Task directions: Copy the rows from the line holding "Task: Open View controller settings link" through the end of the rows, inclusive, and leave the pictures out of your copy.

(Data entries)
★ ★ ★ ★ ★ ★ ★

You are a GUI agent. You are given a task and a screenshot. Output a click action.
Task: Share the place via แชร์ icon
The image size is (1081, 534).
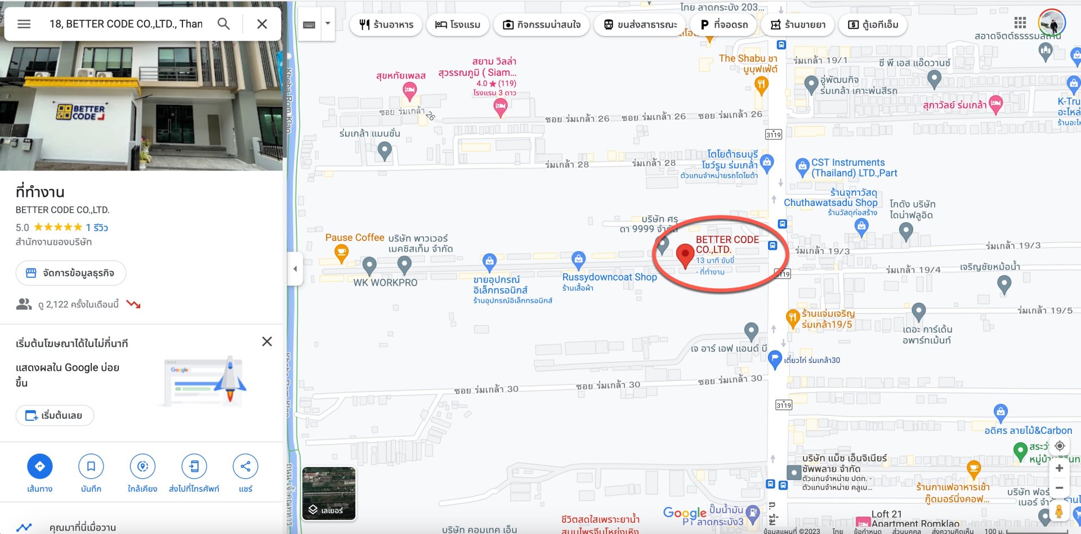pos(245,466)
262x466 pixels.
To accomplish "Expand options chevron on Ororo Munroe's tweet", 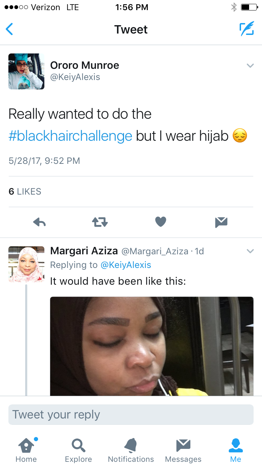I will [x=250, y=66].

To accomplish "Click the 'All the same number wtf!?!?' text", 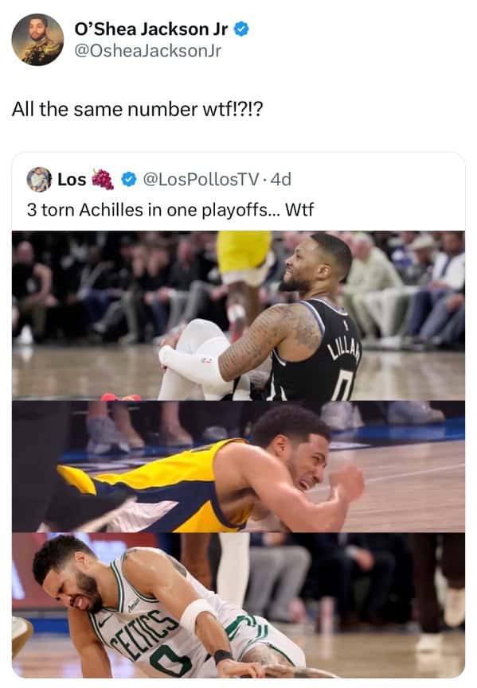I will point(138,109).
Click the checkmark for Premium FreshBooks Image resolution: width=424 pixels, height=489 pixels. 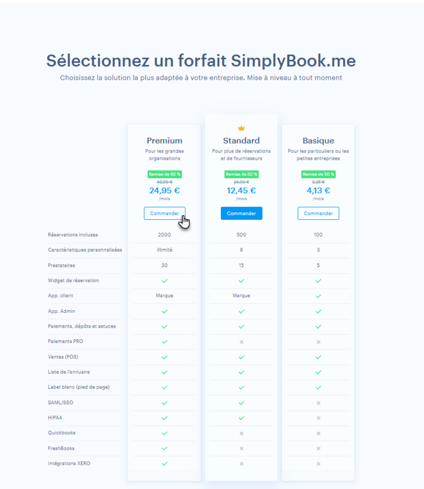(164, 448)
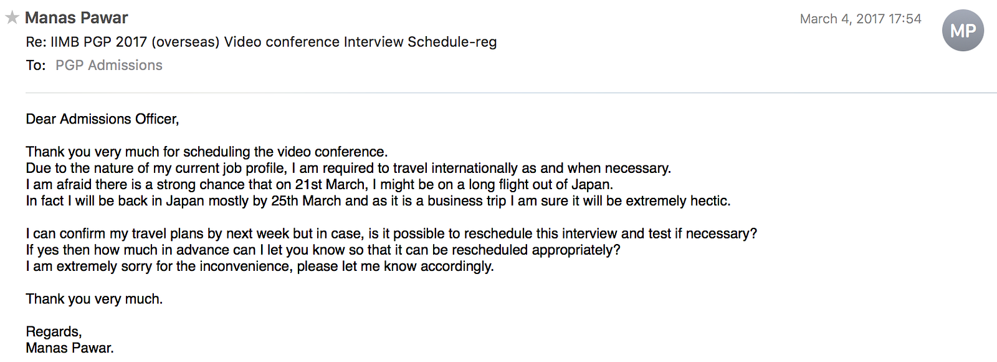Select the PGP Admissions recipient

click(x=108, y=65)
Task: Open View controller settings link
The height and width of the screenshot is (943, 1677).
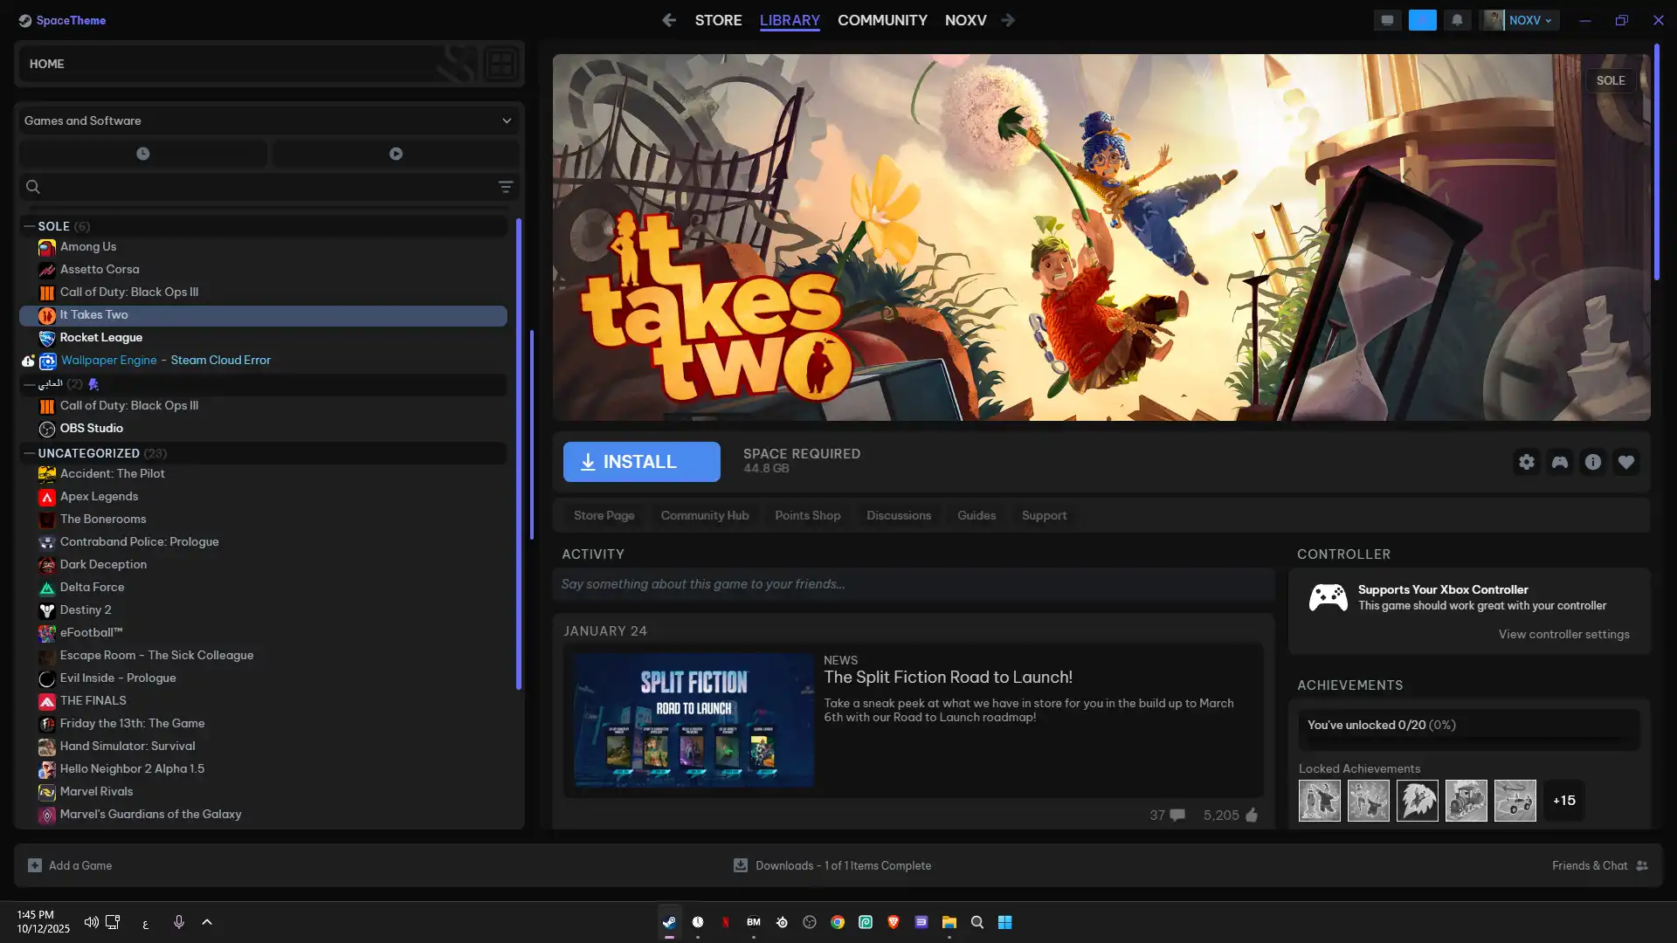Action: click(1563, 634)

★ ★ ★ ★ ★ ★ ★

Exercise response:
Task: Open View controller settings link
The height and width of the screenshot is (943, 1677).
Action: click(1563, 634)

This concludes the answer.